I think we should give them another hand. They were fabulous, weren't they? [Applause] Thank you, Tanya and Jodee. Thank you, Russ Meyer; thank my friend Eli Segal for doing such a great job in getting other companies into this endeavor. Thank you, Michael Starnes, for the incredible support that the United States Chamber of Commerce is giving to this effort.

I thank Secretary Glickman and Secretary Herman and Secretary Cuomo, who is not here, for the work they have done in supporting this endeavor and others like it around America.

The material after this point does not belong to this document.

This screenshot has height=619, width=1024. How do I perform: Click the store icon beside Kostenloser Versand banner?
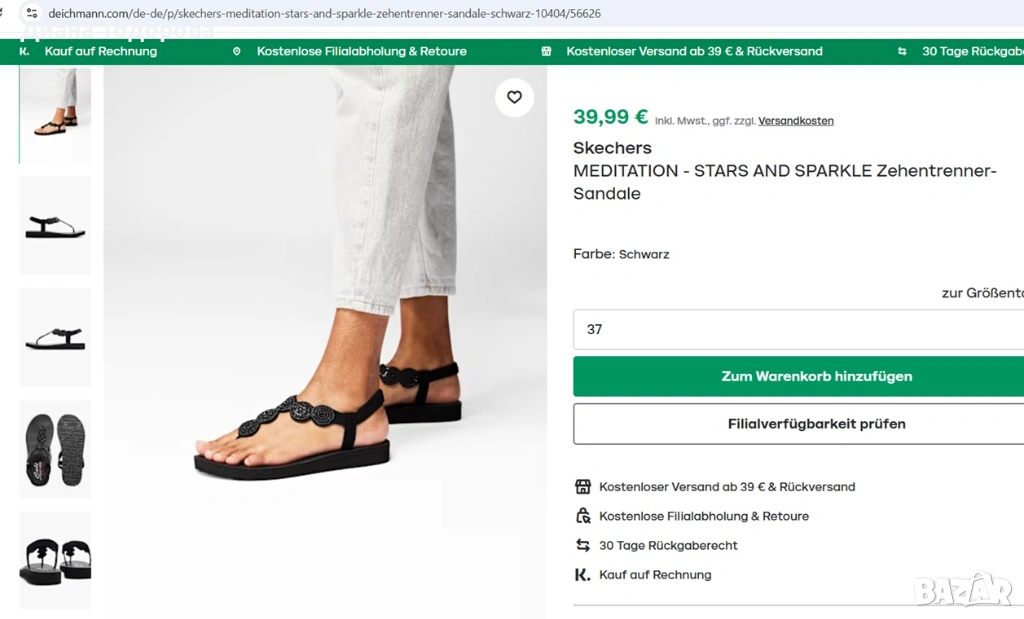(x=546, y=51)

I'd also like to thank the large number, the unusually large number of public officials who are here today, proving that we come to celebrate a victory for America, a victory of people, not party or politics but an old-fashioned victory for American dignity and possibility, for people succeeding at work and succeeding in raising their children, an old-fashioned reaffirmation that our American dream is still very much alive and well if we all pitch in and do our part. So thank you, Governor Graves, and thank you, Senator Roberts and Senator Brownback, Congressman Tiahrt, Congressman Ryun, Mayor Knight, and the other State officials and legislative leaders and council members who are here. I am very grateful to all of you for being here.

The sign says it's all about people, and I would like to suggest that you consider renaming the 21st Street Campus to the 21st Century Campus, because you really are an embodiment of the future America has to make.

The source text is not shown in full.